» Required task 1
Starting at the row that contains "[button] (96, 16)" and ending at the last of the rows, format those rows as a JSON list of strings, one string per line, with blank lines omitted.

» Source passage
Start

Regarding claim 6, FAULHABER and Sobol teaches: 
(Currently amended) The method as recited in claim 5 (please see claim 5 rejection), 

While FAULHABER (e.g., FIG. 1; par [0034]: “The data 136 may include, for example, the input data 134 (e.g., provided in, or identified by, a request 132), the individual inference results 142 generated by the ML models 118, etc. The analytics engine 122 can determine, using such data 136, the quality of the inferences of the ML model(s) 118. …”) teaches: data produced from the training of the machine learning model, and FAULHABER (e.g., FIG. 8, par [0077]:  “…a user device 802 can provide a training request to the frontend 829 that includes a container image (or multiple container images, or an identifier of one or multiple locations where container images are stored), an indicator of input data (e.g., an address or location of input data), one or more hyperparameter values (e.g., values indicating how the algorithm will operate, how many algorithms to run in parallel, how many clusters into which to separate data, etc.), and/or information describing the computing machine on which to train a machine learning model (e.g., a graphical processing unit (GPU) instance type, a central processing unit (CPU) instance type, an amount of memory to allocate, a type of virtual machine instance to use for training, etc.).”) teaches: data output from one or more graphics processing units (GPUs) of the machine learning training cluster,

FAULHABER does not appear to explicitly teach: 
wherein the data [produced from the training of the machine learning model] comprises tensor data [output from one or more graphics processing units (GPUs) of the machine learning training cluster], and wherein the data [produced from the training of the machine learning model] is aggregated prior to the analysis of the data associated with the training of the machine learning model.

However, Sobol (US 2019/0209022 A1), in the analogous art of training machine learning models, further teaches:

wherein the data [produced from the training of the machine learning model] comprises tensor data [output from one or more graphics processing units (GPUs) of the machine learning training cluster] (See, e.g., Sobol, FIG. 2F, par [0243]:  “Within the machine learning context,… terms related to the data being acquired, analyzed and reported include "instance", "label", "feature" and "feature vector".  An instance is an example or observation of the data being collected, and may be further defined with an attribute (or input attribute) that is a specific numerical value of that particular instance, while a label is the output, target or answer that the machine learning algorithm is attempting to solve, the feature is a numerical value that corresponds to an input or input variable in the form of the sensed parameters, whereas a feature vector is a multidimensional representation (that is to say, vector, array or tensor) of the various features that are used to represent the object, phenomenon or thing that is being measured by the sensors 121 or other data-gathering components of the wearable electronic device 100.. …”(emphasis added)  EN:  Sobol teaches: a feature vector is a multidimensional representation (that is to say, vector, array or tensor) of the various features.), and wherein the data [produced from the training of the machine learning model] is aggregated prior to the analysis of the data associated with the training of the machine learning model (See, e.g., Sobol, FIG. 2F, par [0164]:  “…the sensors 121 may act in conjunction with one another--as well as with instructions that are stored on a machine-readable medium such as memory 173B--to aggregate (or fuse) the acquired data in order to infer certain activities, conditions or circumstances. …” (emphasis added) EN:  Sobol teaches: aggregate (or fuse) the acquired data.).

End

» Records for the task
Start

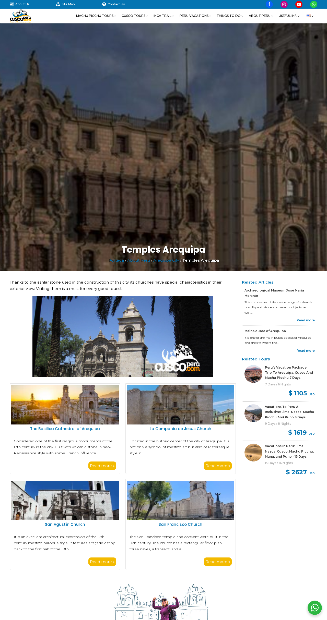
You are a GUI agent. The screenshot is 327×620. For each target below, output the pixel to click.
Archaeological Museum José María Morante (274, 292)
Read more (306, 320)
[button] (96, 16)
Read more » (102, 465)
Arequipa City (166, 260)
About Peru (138, 260)
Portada (116, 260)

End

» Required task 2
Answer these questions from the claim 6 rejection text:
(a) Which claim does claim 6 depend on?
(b) What publication number is given for Sobol?
(c) Which FAULHABER paragraph is cited for the training request sent to the frontend 829?

» Full answer 1
[
  "[button] (96, 16)",
  "Read more » (102, 465)",
  "Arequipa City (166, 260)",
  "About Peru (138, 260)",
  "Portada (116, 260)"
]

» Full answer 2
(a) Claim 5
(b) US 2019/0209022 A1
(c) Paragraph [0077]